Valvular Heart Diseases in Pregnancy: Current Insights and Recent Advances
摘要
Valvular heart disease (VHD) in pregnancy remains an important cause of maternal and fetal morbidity worldwide. Risk is influenced by lesion type and severity, prosthetic valve status, associated aortopathy, and access to specialized cardio-obstetric care. This review summarizes current evidence on the epidemiology, risk stratification, lesion-specific management, anticoagulation challenges, and multidisciplinary care of VHD from preconception through the postpartum period.
Recent FindingsRecent evidence supports structured risk assessment using the modified World Health Organization (mWHO 2.0) classification, with adjunctive tools such as CARPREG II and selected valve-specific models in appropriate populations.
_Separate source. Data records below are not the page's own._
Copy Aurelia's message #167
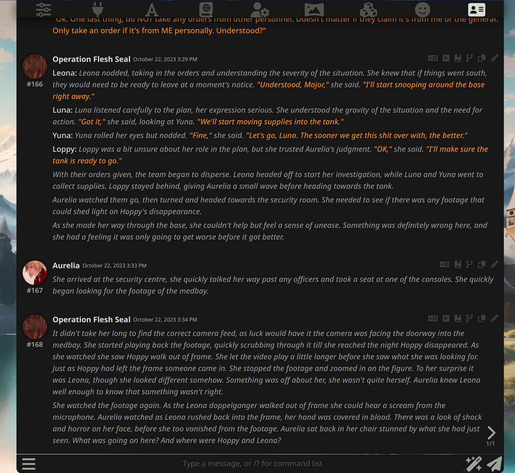The width and height of the screenshot is (515, 473). click(481, 264)

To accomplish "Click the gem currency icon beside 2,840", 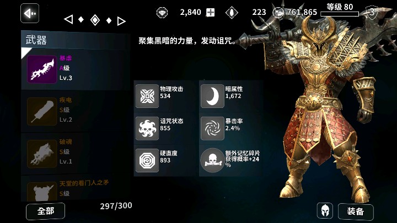I will [162, 12].
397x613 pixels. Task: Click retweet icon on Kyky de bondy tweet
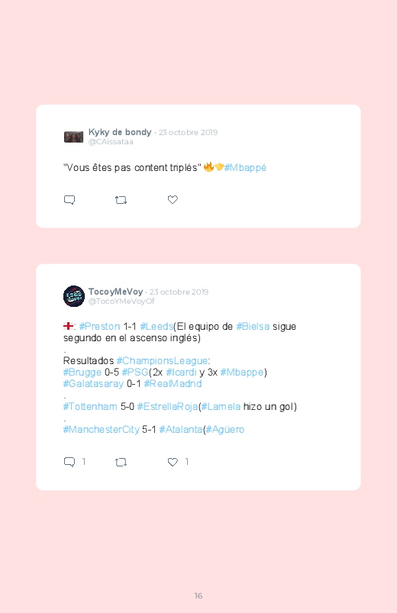(121, 200)
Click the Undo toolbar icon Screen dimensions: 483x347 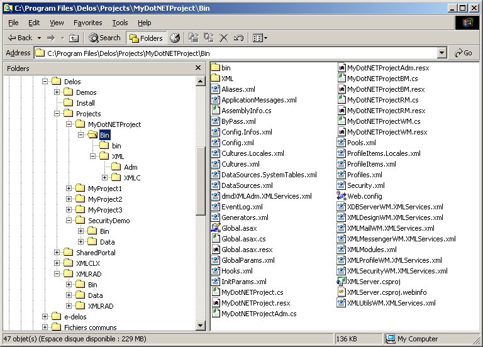(x=238, y=38)
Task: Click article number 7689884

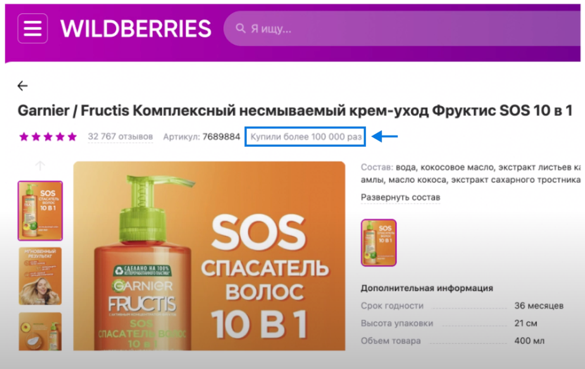Action: [x=221, y=137]
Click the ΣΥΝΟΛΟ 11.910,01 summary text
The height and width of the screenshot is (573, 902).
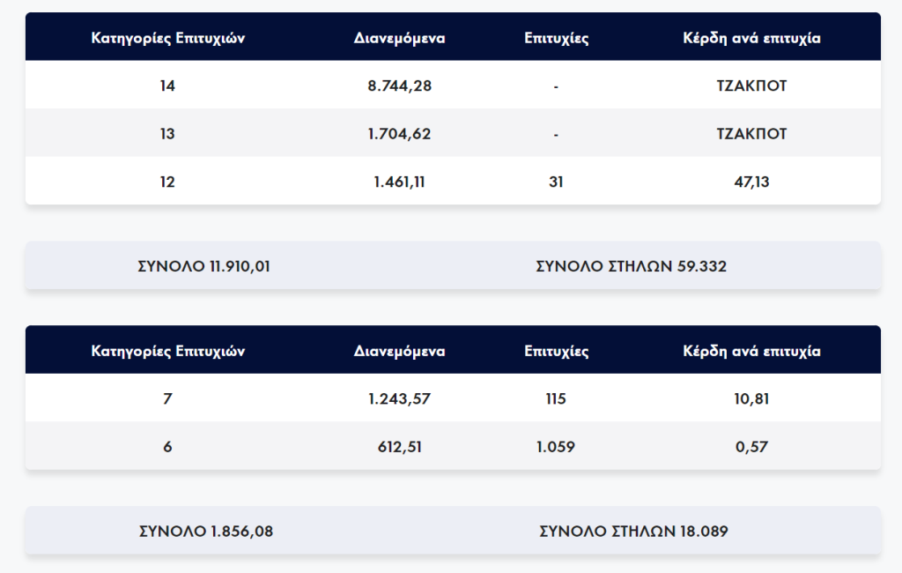click(x=204, y=266)
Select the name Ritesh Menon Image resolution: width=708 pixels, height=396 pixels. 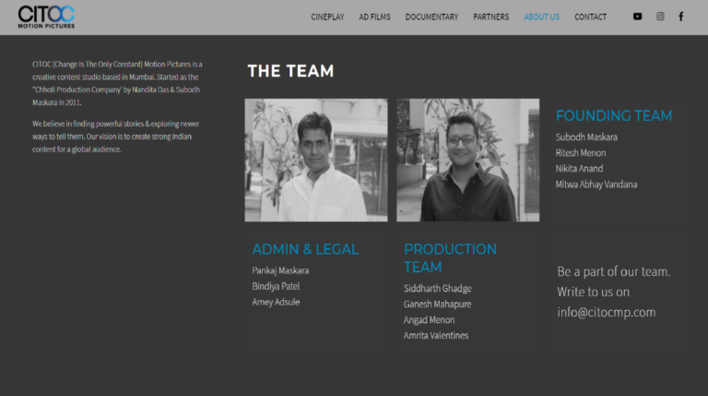click(x=581, y=153)
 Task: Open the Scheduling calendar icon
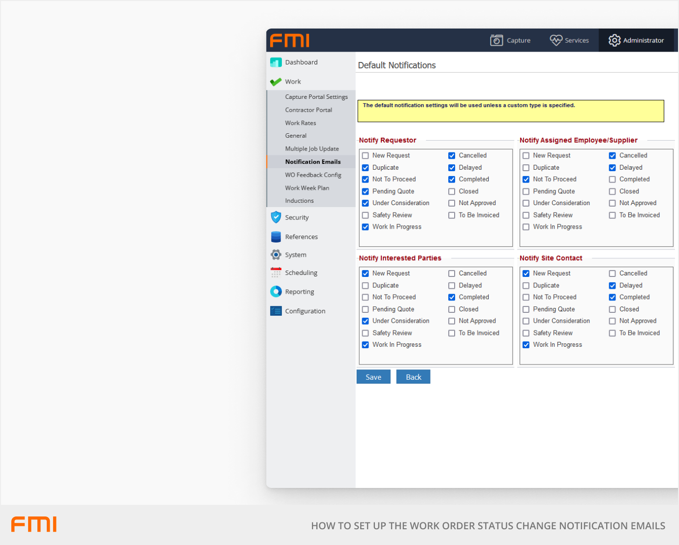276,273
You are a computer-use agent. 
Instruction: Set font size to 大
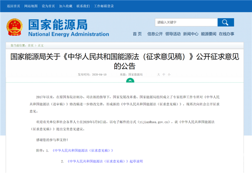pos(158,74)

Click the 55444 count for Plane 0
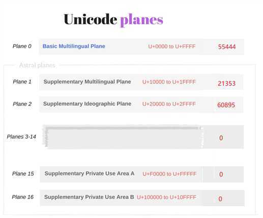[227, 47]
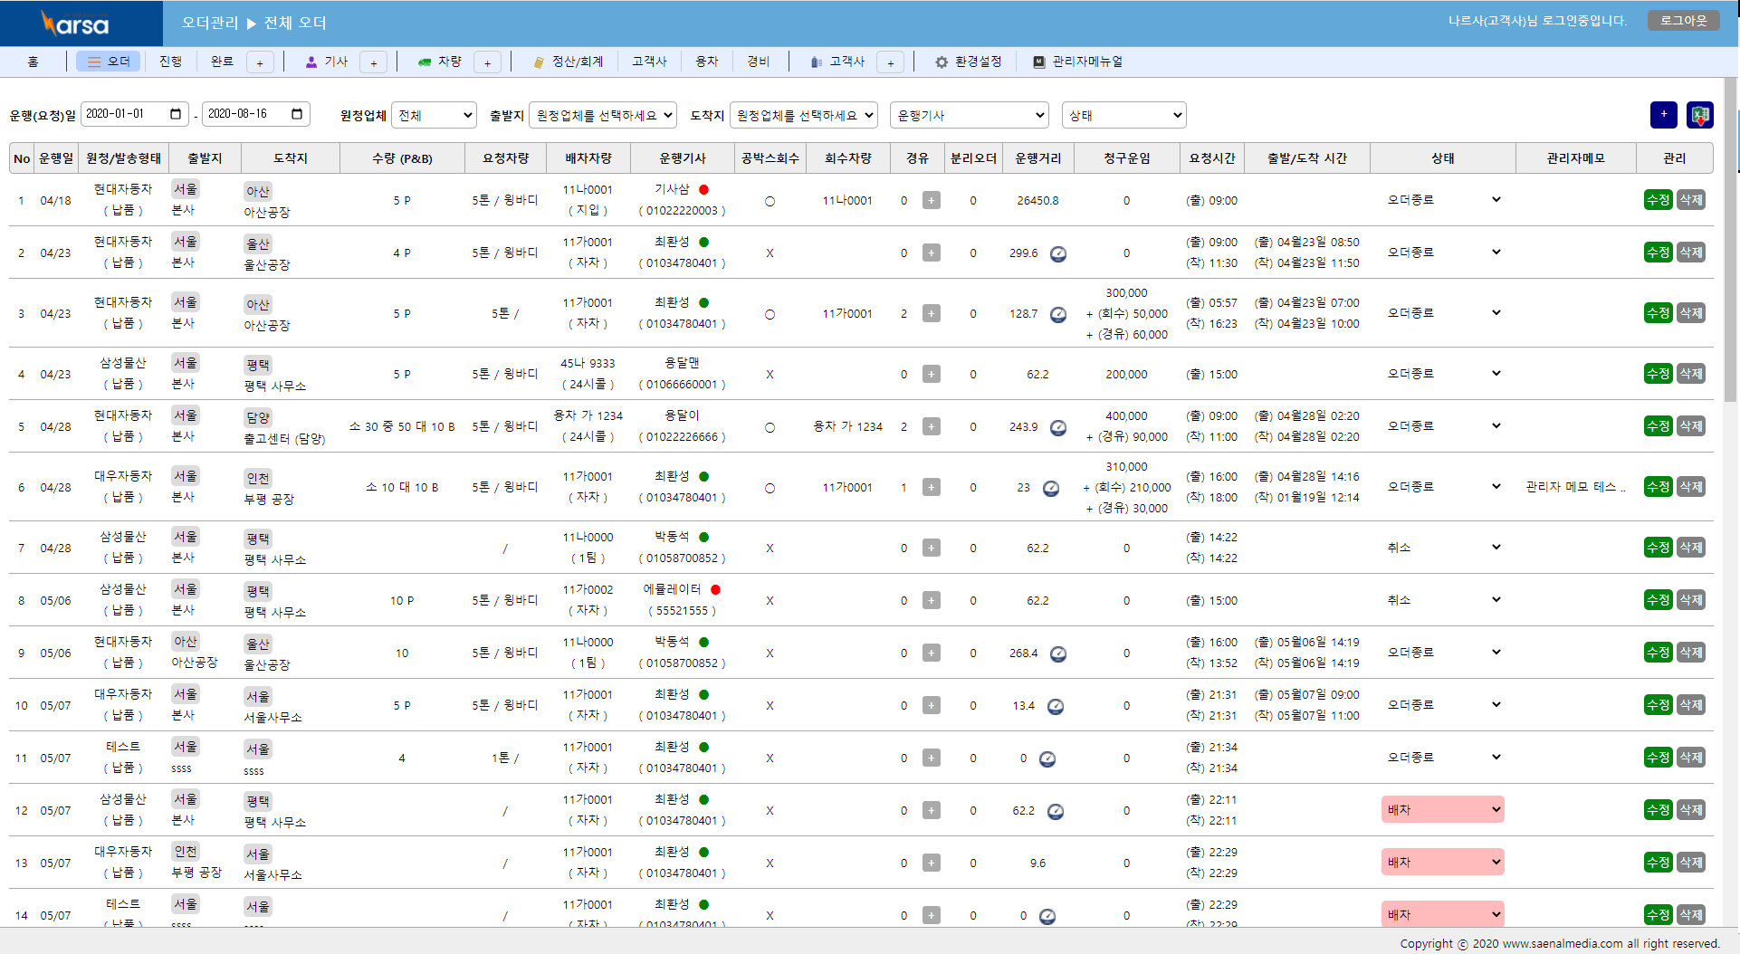The height and width of the screenshot is (954, 1740).
Task: Click the end date field 2020-08-16
Action: tap(244, 114)
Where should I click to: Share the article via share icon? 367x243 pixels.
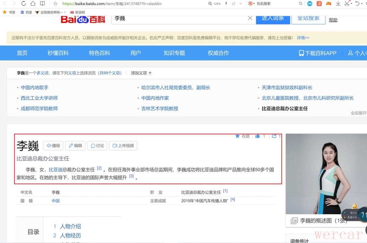click(x=274, y=136)
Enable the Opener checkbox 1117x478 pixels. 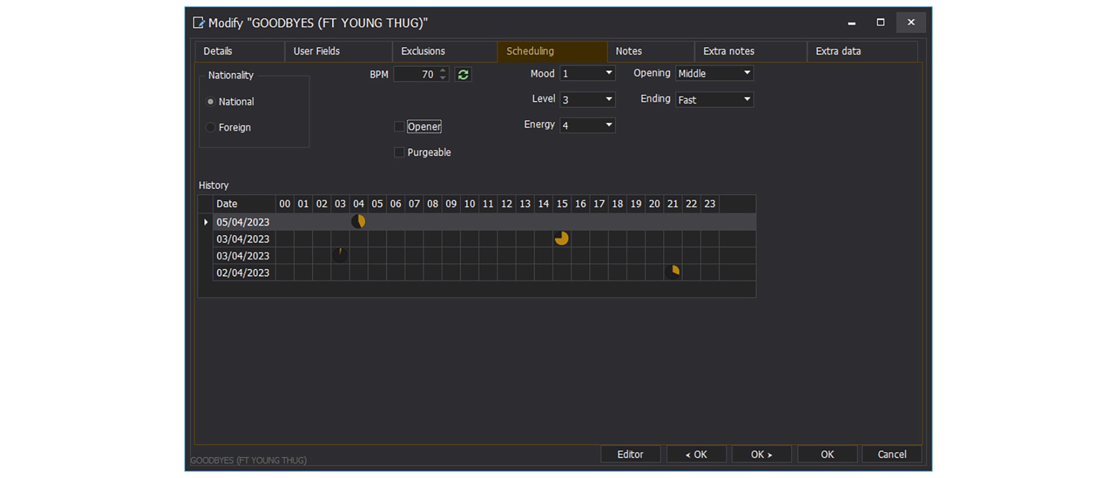click(399, 127)
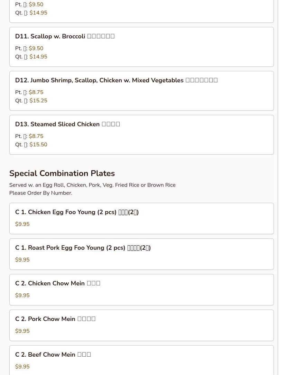The height and width of the screenshot is (375, 285).
Task: Choose the $15.25 quart price for D12
Action: pyautogui.click(x=38, y=101)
Left-sided stenotic lesions, mechanical prosthetic valves, and significant aortopathy remain the highest-risk phenotypes, whereas chronic regurgitant lesions are often better tolerated but may still be associated with adverse outcomes when symptoms, ventricular dysfunction, or multivalve disease are present. Contemporary registries and cohort studies have refined estimates of maternal, fetal, and neonatal risk and have highlighted the importance of Pregnancy Heart Team pathways, serial imaging surveillance, careful peripartum planning, and selective use of transcatheter interventions.
SummaryOptimal outcomes in pregnant patients with VHD depend on early risk assessment, lesion-specific counselling, coordinated Cardio-Obstetric multidisciplinary care at an experienced center, and vigilant postpartum follow-up. Future priorities include safer anticoagulation strategies, improved lesion-specific risk prediction, standardized surveillance pathways, and stronger evidence to guide intervention and delivery planning.